Roy Cairns

Personal information
- Full name: Roy Desmond Cairns
- Date of birth: February 15, 1925
- Place of birth: Clayburn, British Columbia, Canada
- Date of death: 13 November 2010 (aged 85)
- Height: 1.68 m (5 ft 6 in)
- Position: Left back

Senior career*
- Years: Team / Apps / (Gls)
- 1947–1948: Vancouver St. Andrews FC
- 1948–1950: Westminster Royals FC
- 1950: Vancouver City FC
- 1950–1952: Vancouver St. Andrews FC
- 1952–1961: Westminster Royals FC

International career
- 1957: Canada / 3 / (0)

= Buster Cairns =

Canadian soccer player

Roy Desmond "Buster" Cairns (15 February 1925 – 13 November 2010) was a Canadian soccer player. He was a five-time national champion with Canadian clubs Vancouver City FC (1950) and Westminster Royals FC (1953, 1955, 1958, 1960). He was also Canada's starting left back for three matches during FIFA World Cup Qualifiers in 1957. After his retirement, he became an honoured member of the Canada Soccer Hall of Fame.

In the Pacific Coast League, Cairns won five championships, one with Vancouver St. Andrews (1947–48) and four with the Westminster Royals FC (1952–53, 1956, 1957, and 1960-61).

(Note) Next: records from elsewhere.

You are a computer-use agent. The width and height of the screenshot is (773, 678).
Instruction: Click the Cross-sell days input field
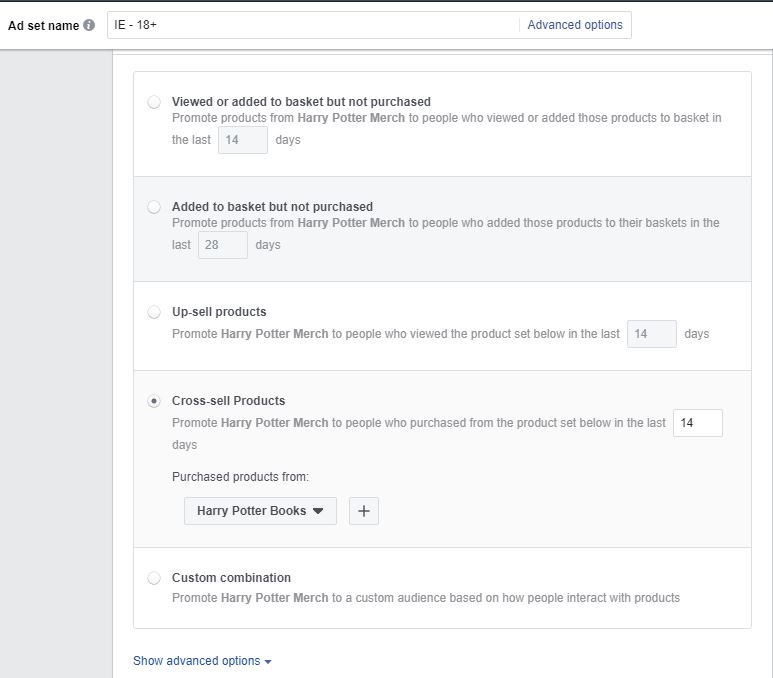pyautogui.click(x=697, y=423)
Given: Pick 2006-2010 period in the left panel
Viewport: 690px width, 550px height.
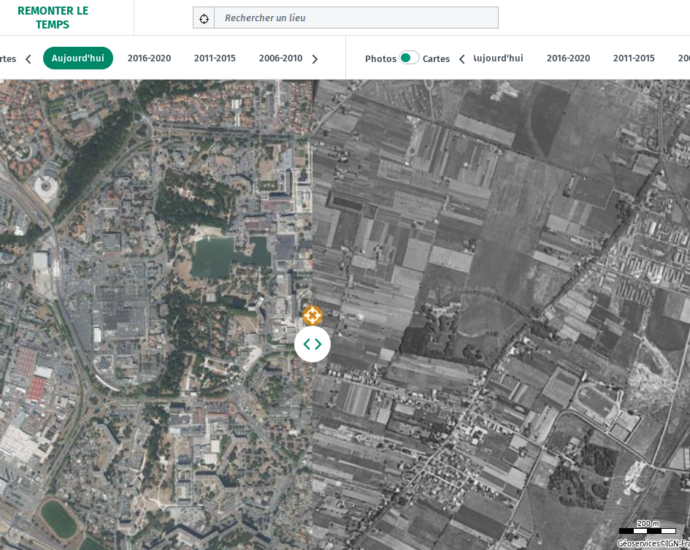Looking at the screenshot, I should click(280, 58).
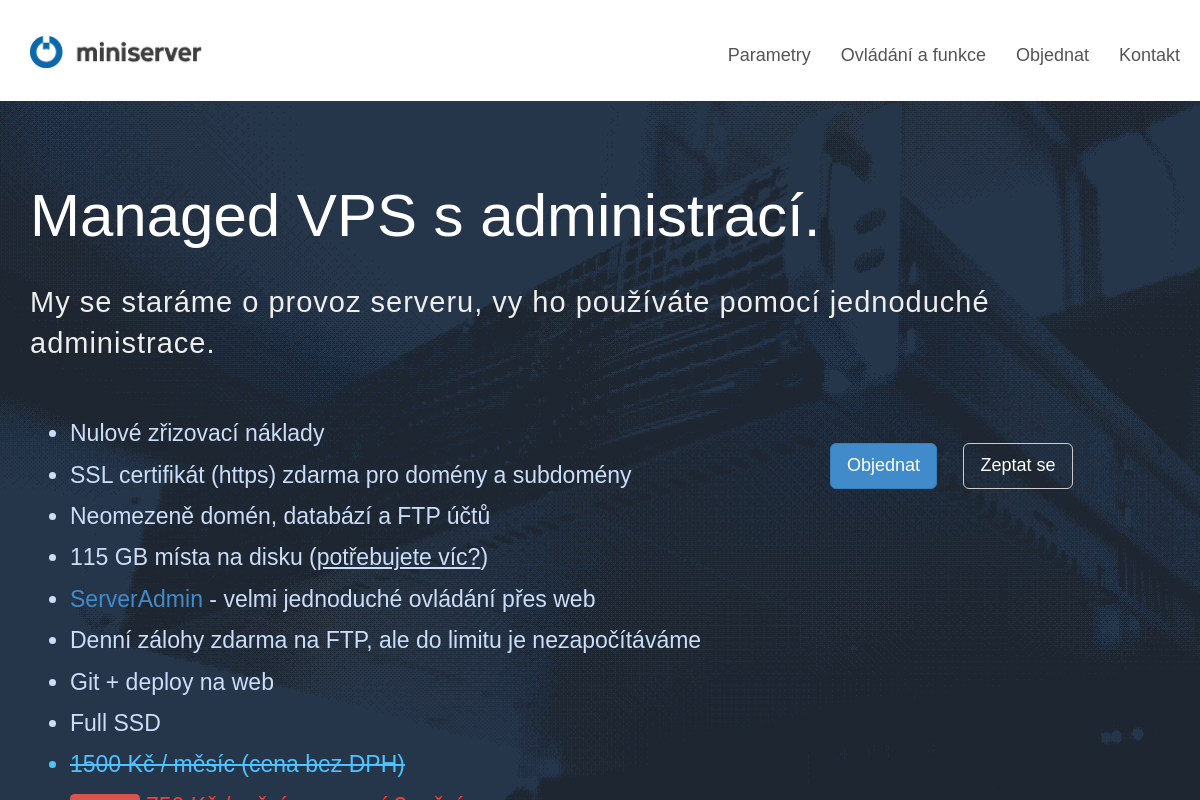Click the miniserver power-button logo icon

pos(44,51)
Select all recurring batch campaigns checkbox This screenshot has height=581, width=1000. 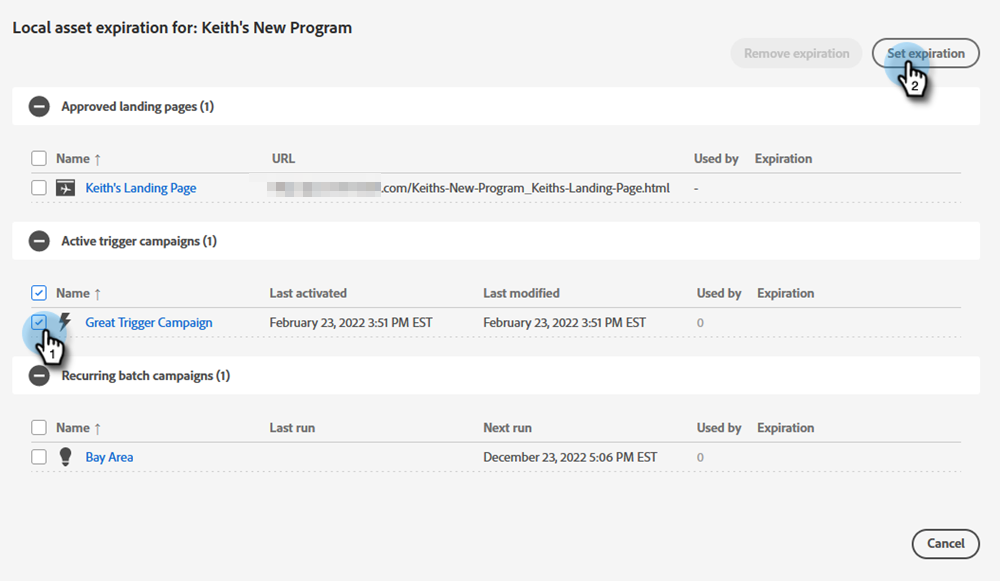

He was a regular all-star selection, representing British Columbia in four-straight years from 1950 to 1953 and then again in 1957. Along with winning five Challenge Trophy titles, he also won three runner-up medals (1951 with St. Andrews, 1952 and 1959 with Westminster).

He was at his best in 1953 when he was the most valuable player of the Canadian Football Championship. After winning the national title, he captained Westminster to the North American Club Championship over the Chicago Falcons.

In later years, Cairns worked as a volunteer in the Crime Prevention Office of the New Westminster Police Office. He was inducted into Abbotsford Sports Hall of Fame in 2008.